"PLTGU Tanjung Priok merupakan jantung kelistrikan Jawa Bali khususnya DKI Jakarta. PLTGU ini didesain untuk menghasilkan 740 MW. Diharapkan selesai 31 bulan sehingga bisa beroperasi pada akhir 2011," ujar Direktur Utama PT PLN (Persero) Fahmi Mochtar dalam
Ground Breaking PLTGU Tanjung Priok 740 MW, di Tanjung Priok, Jakarta, Rabu (6/5/2009).
Fahmi menjelaskan untuk pendanaan pembangunan PLTGU ini berasal dari JBIC. Adapun biaya investasinya yaitu 43,192 miliar Yen, US$ 43,837 juta, 21,67 juta euro dan Rp 505,45 miliar.
Fahmi mengatakan penggunaan gas untuk membangkitkan PLTGU ini diperkirakan akan menghemat US$ 787,5 juta per tahun atau setara dengan Rp 8,5 triliun dibandingkan dengan penggunaan BBM. Perhitungannya menggunakan asumsi harga gas US$ 5 per mmbtu, harga BBM US$ 6 per liter dan kurs Rp 10.750 per US$.

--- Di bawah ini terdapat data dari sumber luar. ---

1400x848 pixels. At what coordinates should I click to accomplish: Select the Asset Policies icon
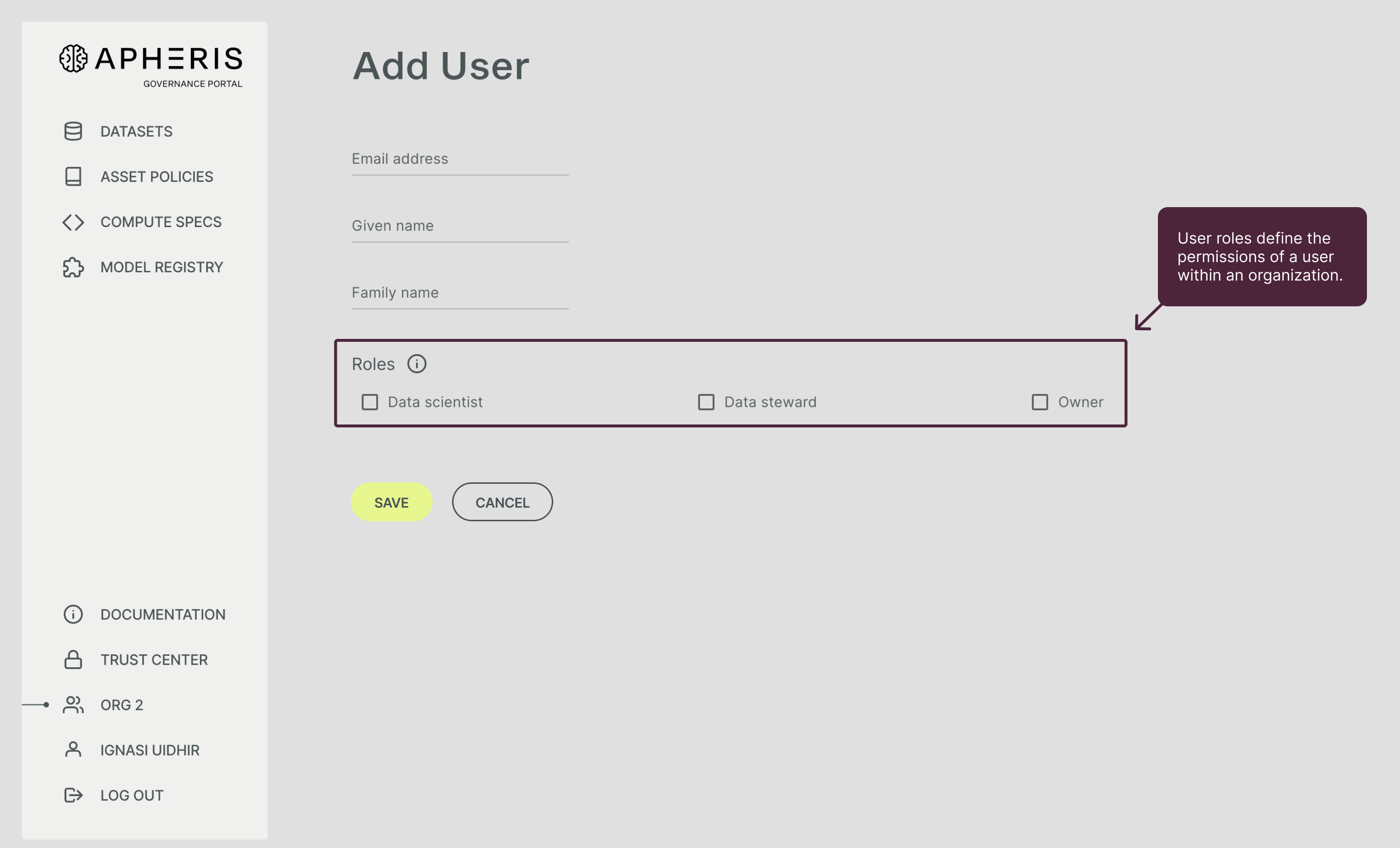[x=73, y=177]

"Secara ekonomi lebih murah dibanding menggunakan BBM sehingga bisa membantu mengurangi biaya produksi PLN. Selain itu lebih bersih dan ramah lingkungan," ungkapnya.
Fahmi menambahkan pasokan gas PLTGU ini diharapkan berasal dari LNG receiving floating terminal yang akan dibangun oleh konsorsium PLN, PT Pertamina (Persero) dan Perusahaan Gas Negara (PGN) di teluk Jakarta.
"Kami berharap LNG receiving floating terminal tersebut bisa segera terwujud sehingga kesediaan gas untuk pembangkit ini bisa dipenuhi," paparnya.
Sementara itu, Menteri Energi Sumber Daya Mineral (ESDM) Purnomo Yusgiantoro menyambut baik pembangunan PLTGU ini.
"Tambahan 740 MW ini sangat penting agar nantinya bisa memberikan dukungan dalam sistem Jawa Bali," ungkapnya.